**WORK ITEM**. Copy every record below, exactly as written.

**RECORDS**.
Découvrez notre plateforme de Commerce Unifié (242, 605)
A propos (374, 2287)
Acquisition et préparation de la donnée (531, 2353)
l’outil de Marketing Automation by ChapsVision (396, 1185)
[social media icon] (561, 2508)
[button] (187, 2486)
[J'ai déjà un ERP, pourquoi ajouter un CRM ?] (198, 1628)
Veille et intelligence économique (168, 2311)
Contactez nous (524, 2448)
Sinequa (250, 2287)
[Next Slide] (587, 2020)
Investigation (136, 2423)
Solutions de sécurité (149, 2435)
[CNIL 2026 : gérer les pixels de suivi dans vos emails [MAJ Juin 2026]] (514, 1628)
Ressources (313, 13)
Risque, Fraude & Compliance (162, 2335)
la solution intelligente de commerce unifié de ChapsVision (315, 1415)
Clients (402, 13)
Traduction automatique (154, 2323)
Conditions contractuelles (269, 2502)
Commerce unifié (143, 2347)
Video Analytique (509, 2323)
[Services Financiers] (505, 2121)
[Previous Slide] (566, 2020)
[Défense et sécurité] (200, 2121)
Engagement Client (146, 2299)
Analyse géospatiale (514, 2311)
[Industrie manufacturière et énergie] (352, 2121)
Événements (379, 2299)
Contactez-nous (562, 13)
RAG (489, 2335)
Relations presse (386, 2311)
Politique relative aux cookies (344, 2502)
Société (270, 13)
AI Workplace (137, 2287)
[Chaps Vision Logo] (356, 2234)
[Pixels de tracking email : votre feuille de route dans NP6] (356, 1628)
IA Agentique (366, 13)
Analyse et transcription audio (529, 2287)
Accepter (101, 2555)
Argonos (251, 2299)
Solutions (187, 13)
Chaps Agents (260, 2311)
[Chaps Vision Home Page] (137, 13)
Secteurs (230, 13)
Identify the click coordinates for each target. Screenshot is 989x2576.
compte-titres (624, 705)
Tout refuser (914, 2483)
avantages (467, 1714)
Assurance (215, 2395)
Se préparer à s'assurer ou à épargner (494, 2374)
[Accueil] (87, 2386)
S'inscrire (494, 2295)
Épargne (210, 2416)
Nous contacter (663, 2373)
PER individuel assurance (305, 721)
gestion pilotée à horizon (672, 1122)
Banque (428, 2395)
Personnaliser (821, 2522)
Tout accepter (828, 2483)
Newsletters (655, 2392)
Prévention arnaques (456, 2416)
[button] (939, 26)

**TASK RESULT**.
Découvrez notre plateforme de Commerce Unifié (242, 605)
A propos (374, 2287)
Acquisition et préparation de la donnée (531, 2353)
l’outil de Marketing Automation by ChapsVision (396, 1185)
[social media icon] (561, 2508)
[button] (187, 2486)
[J'ai déjà un ERP, pourquoi ajouter un CRM ?] (198, 1628)
Veille et intelligence économique (168, 2311)
Contactez nous (524, 2448)
Sinequa (250, 2287)
[Next Slide] (587, 2020)
Investigation (136, 2423)
Solutions de sécurité (149, 2435)
[CNIL 2026 : gérer les pixels de suivi dans vos emails [MAJ Juin 2026]] (514, 1628)
Ressources (313, 13)
Risque, Fraude & Compliance (162, 2335)
la solution intelligente de commerce unifié de ChapsVision (315, 1415)
Clients (402, 13)
Traduction automatique (154, 2323)
Conditions contractuelles (269, 2502)
Commerce unifié (143, 2347)
Video Analytique (509, 2323)
[Services Financiers] (505, 2121)
[Previous Slide] (566, 2020)
[Défense et sécurité] (200, 2121)
Engagement Client (146, 2299)
Analyse géospatiale (514, 2311)
[Industrie manufacturière et énergie] (352, 2121)
Événements (379, 2299)
Contactez-nous (562, 13)
RAG (489, 2335)
Relations presse (386, 2311)
Politique relative aux cookies (344, 2502)
Société (270, 13)
AI Workplace (137, 2287)
[Chaps Vision Logo] (356, 2234)
[Pixels de tracking email : votre feuille de route dans NP6] (356, 1628)
IA Agentique (366, 13)
Analyse et transcription audio (529, 2287)
Accepter (101, 2555)
Argonos (251, 2299)
Solutions (187, 13)
Chaps Agents (260, 2311)
[Chaps Vision Home Page] (137, 13)
Secteurs (230, 13)
Identify the click coordinates for each target. Screenshot is 989x2576.
compte-titres (624, 705)
Tout refuser (914, 2483)
avantages (467, 1714)
Assurance (215, 2395)
Se préparer à s'assurer ou à épargner (494, 2374)
[Accueil] (87, 2386)
S'inscrire (494, 2295)
Épargne (210, 2416)
Nous contacter (663, 2373)
PER individuel assurance (305, 721)
gestion pilotée à horizon (672, 1122)
Banque (428, 2395)
Personnaliser (821, 2522)
Tout accepter (828, 2483)
Newsletters (655, 2392)
Prévention arnaques (456, 2416)
[button] (939, 26)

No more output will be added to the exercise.